» **Set exercise**
Rewrite the entries from the line with "How do I perform: Disable" up to and including the line with "pos(1303,436)" as a Markdown table with the columns Row and Line, one row per line, skipping any blank lines and leaving the pictures out.

» **Dataset records**
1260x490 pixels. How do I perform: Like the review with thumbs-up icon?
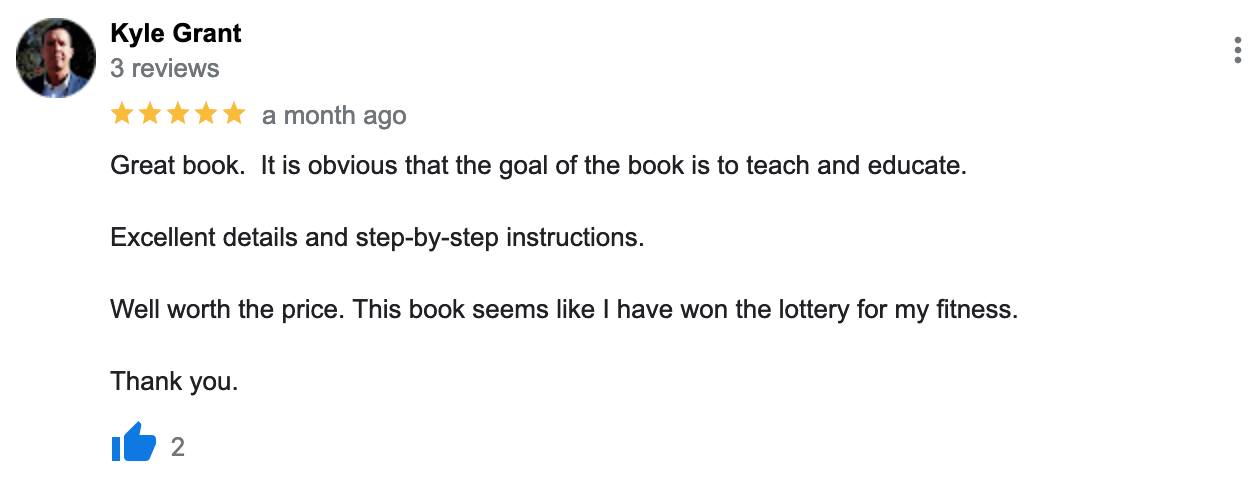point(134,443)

...

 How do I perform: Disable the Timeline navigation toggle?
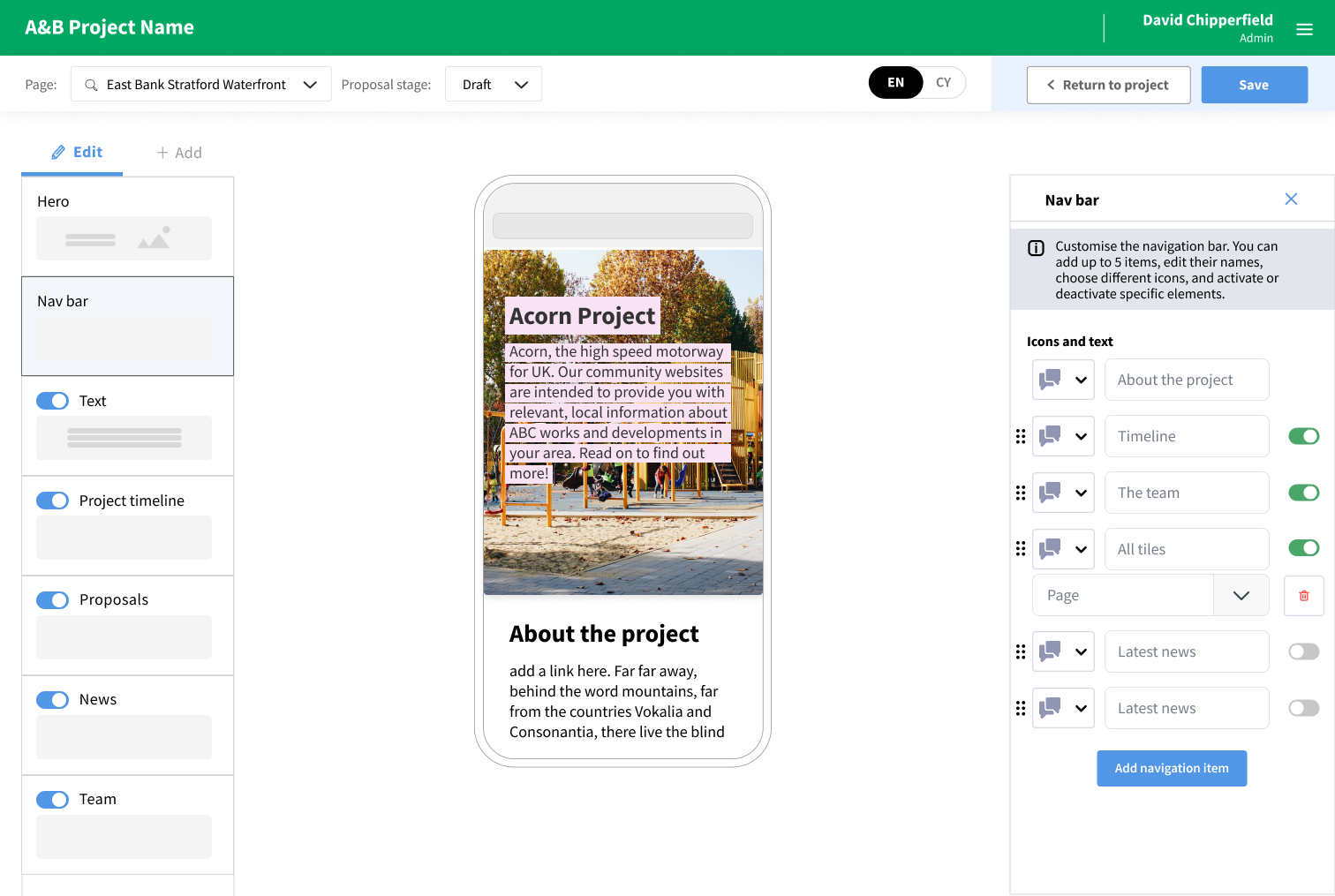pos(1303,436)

==

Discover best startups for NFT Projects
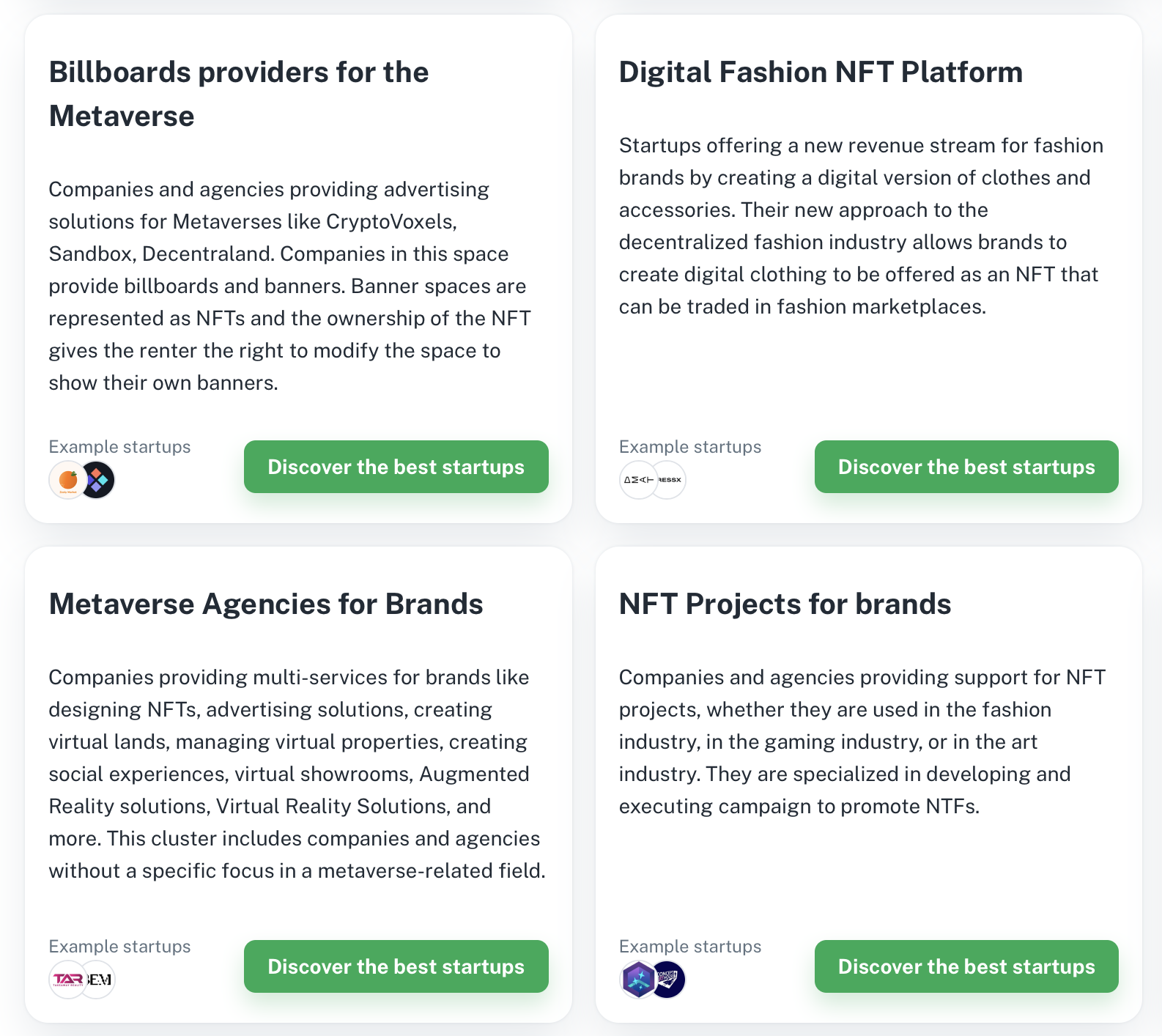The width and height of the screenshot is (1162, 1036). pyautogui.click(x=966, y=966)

» **Solved exercise**
| Row | Line |
|---|---|
| 1 |  How do I perform: Disable the Timeline navigation toggle? |
| 2 | pos(1303,436) |